### Exercise aim
Exclude images and print all the records verbatim.

### Provided material
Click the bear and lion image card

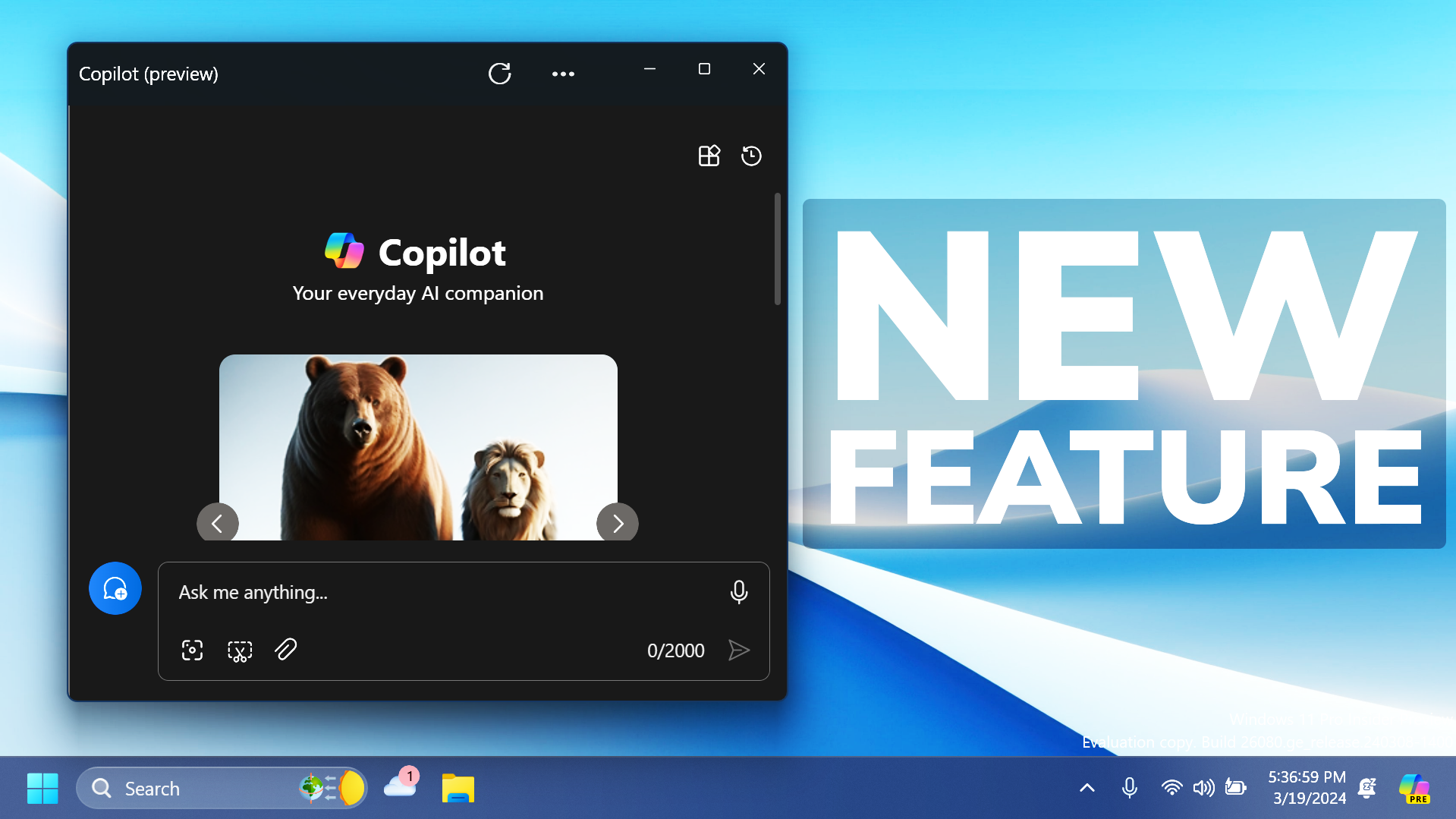(x=418, y=447)
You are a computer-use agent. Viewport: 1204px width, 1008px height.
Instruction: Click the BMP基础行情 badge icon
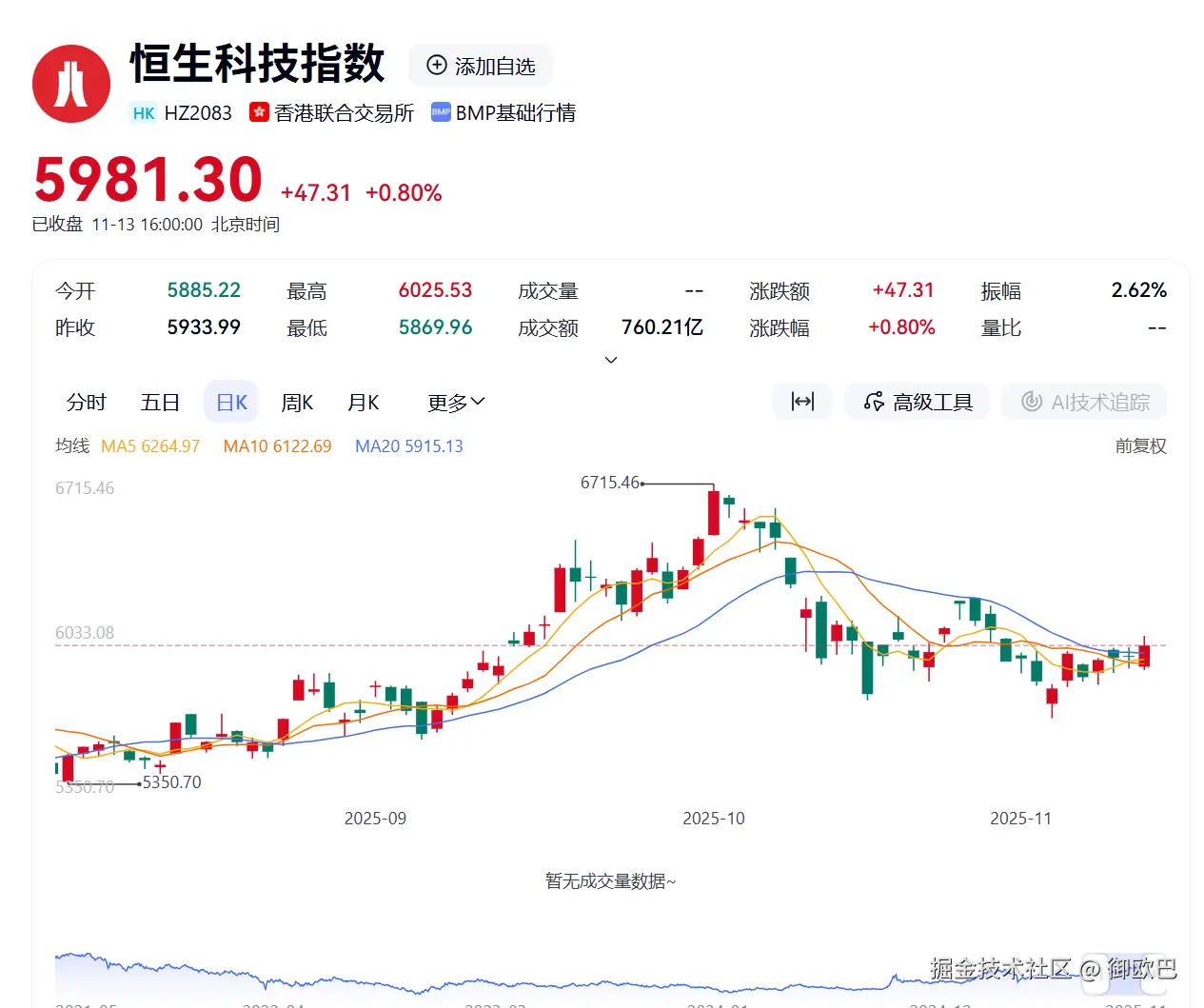pyautogui.click(x=440, y=111)
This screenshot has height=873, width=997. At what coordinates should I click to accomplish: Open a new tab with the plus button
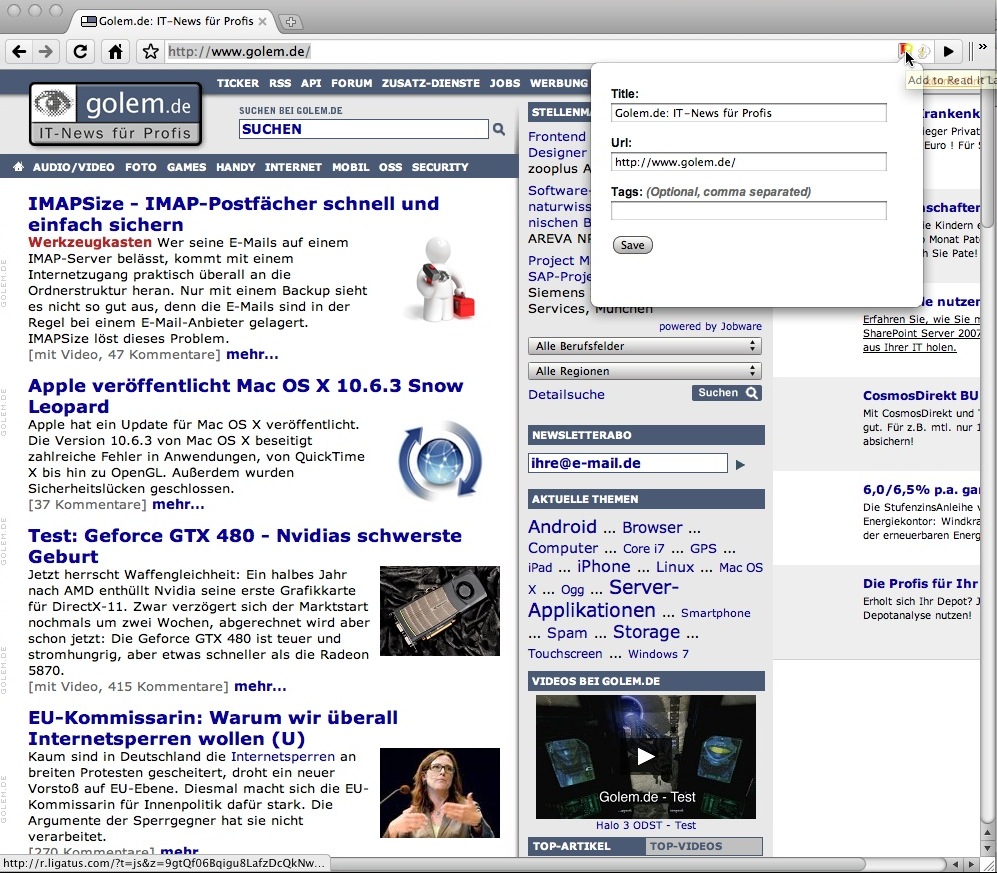tap(291, 21)
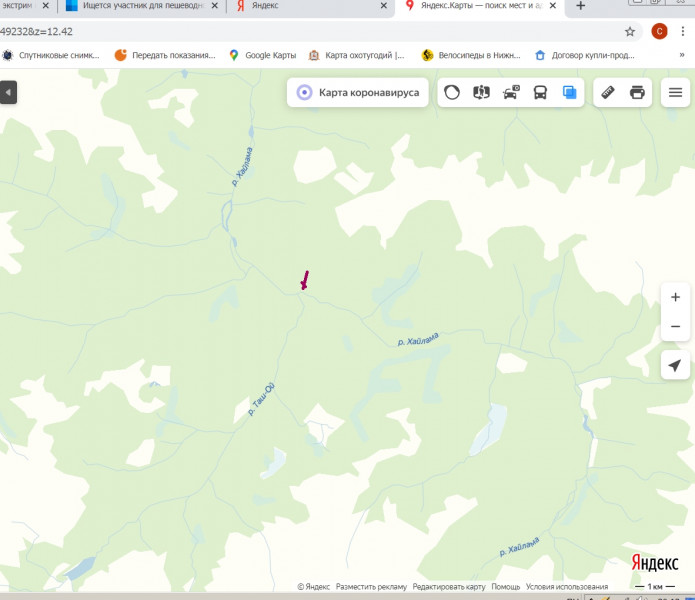Zoom out with the minus button
695x600 pixels.
[x=675, y=326]
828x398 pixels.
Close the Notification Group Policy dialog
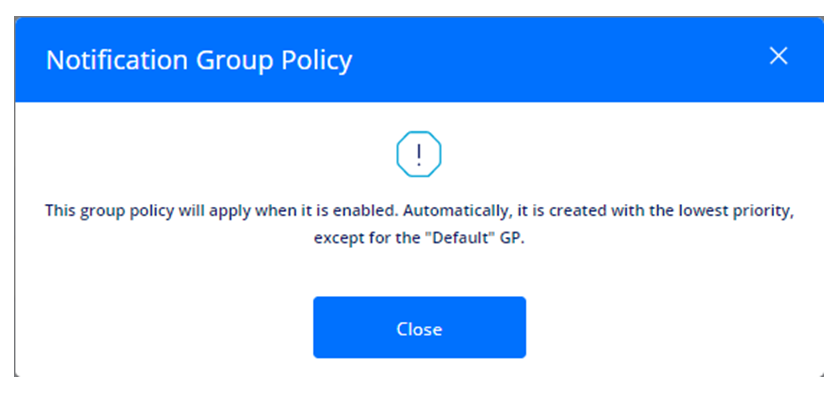pos(778,56)
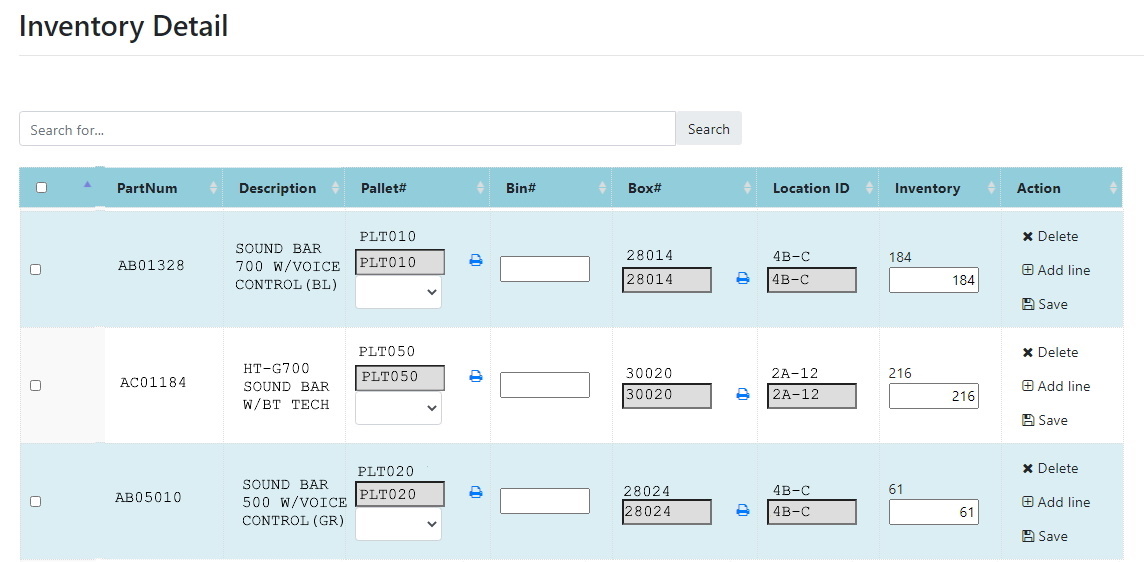Save the AC01184 inventory row
The image size is (1144, 562).
coord(1045,420)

### Answer to the exercise
Click the bear and lion image card

(x=418, y=447)
You are a computer-use agent. Viewport: 1204px width, 1008px height.
Instruction: Click the BMP基础行情 badge icon
pyautogui.click(x=440, y=111)
This screenshot has height=873, width=997. At what coordinates should I click to accomplish: Open a new tab with the plus button
tap(291, 21)
Zoom out with the minus button
695x600 pixels.
[x=675, y=326]
828x398 pixels.
Close the Notification Group Policy dialog
pos(778,56)
Save the AC01184 inventory row
The image size is (1144, 562).
coord(1045,420)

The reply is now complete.